[Exercise text Boundary: Start]

To Bodega Bay, for the birds
Bodega Bay — No, there’s never been a fatal bird attack on visitors to this picturesque fishing village an hour’s drive north of San Francisco. “Not a one,” said local birder Ken Wilson, who is amazed at the hold that Alfred Hitchcock’s thriller “The Birds” -- filmed here and nearby -- still has on people 40 years after its release.
And Blake Drescher at the Bodega Bay Visitors Center says, “Thirty percent of our visitors ask, ‘Where are the Hitchcock landmarks?’ It’s a phenomenon. We even have teenagers coming in wanting to see the sites.”
In the gift shop at the Tides Wharf & Restaurant -- which was remodeled in 1997 and barely resembles the one featured in the film -- you can buy a menacing-looking faux crow ($20) or a light switch cover with the likeness of “Birds” star Tippi Hedren and this warning: “The Birds are out there! They are sure to be about when the lights go out.”
The birds are out there, all right, but they aren’t the evil creatures of Hitchcock’s film.

[Exercise text Boundary: End]
[Extracted entries Boundary: Start]

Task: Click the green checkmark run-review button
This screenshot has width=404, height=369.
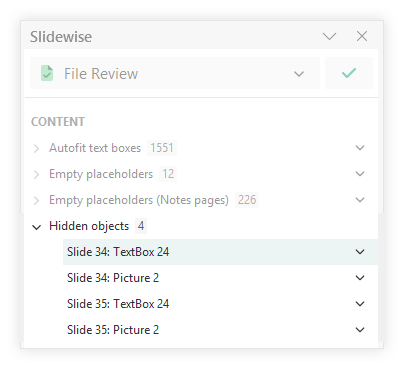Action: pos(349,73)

[Extracted entries Boundary: End]
[Extracted entries Boundary: Start]

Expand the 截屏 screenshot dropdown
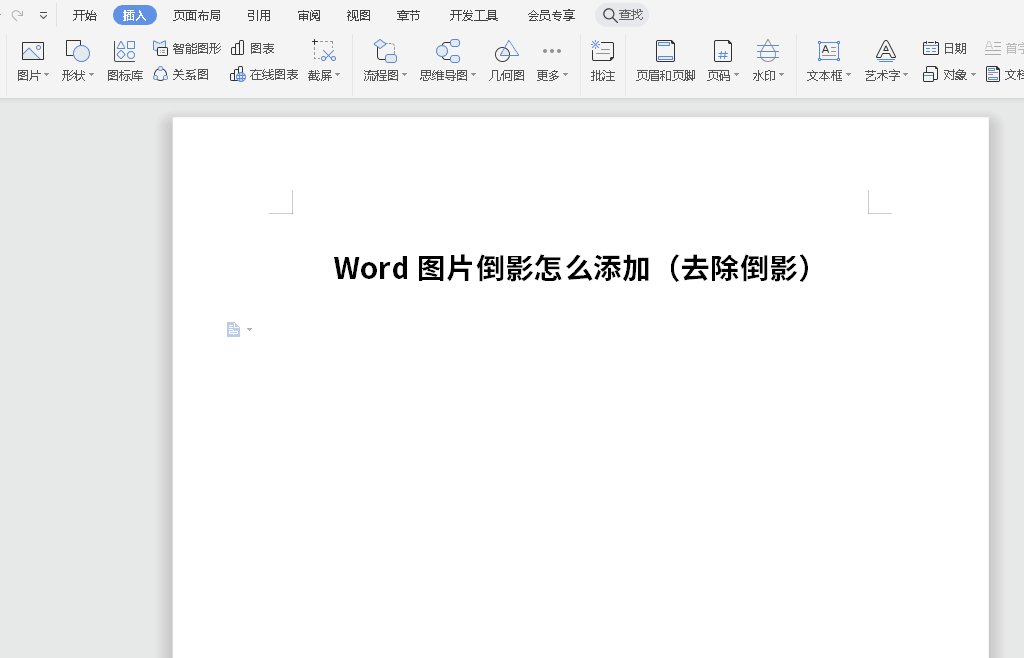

[Extracted entries Boundary: End]
[Extracted entries Boundary: Start]

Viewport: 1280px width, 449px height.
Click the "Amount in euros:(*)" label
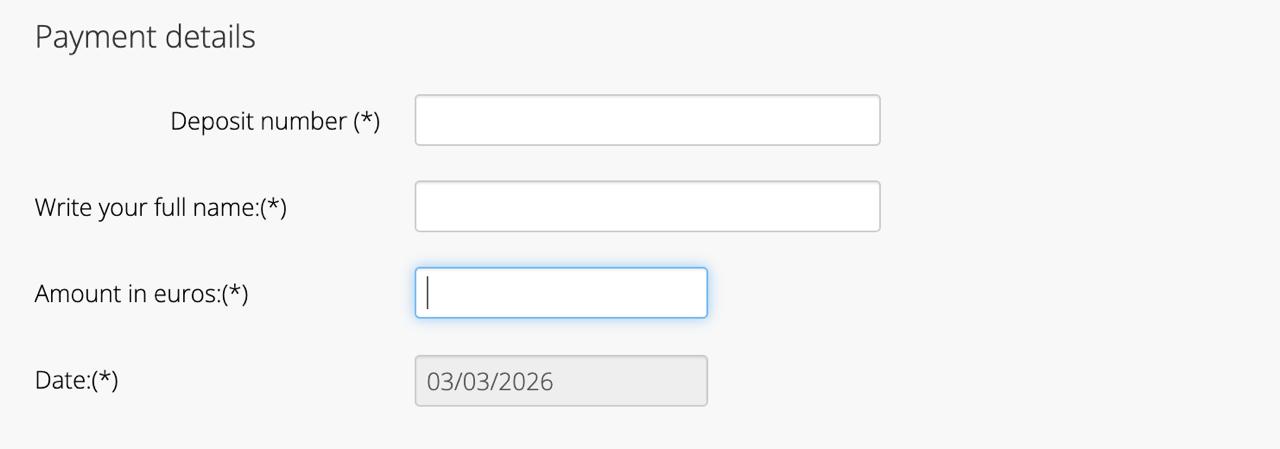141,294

[Extracted entries Boundary: End]

**About this exercise:**
Using the Bodega Bay article above, answer these:
1. What share of visitors to the Bodega Bay Visitors Center ask where the Hitchcock landmarks are?
2. In what year was the Tides Wharf & Restaurant remodeled?
3. What is the price of the faux crow sold in the gift shop?

**Output for this exercise:**
1. Thirty percent
2. 1997
3. $20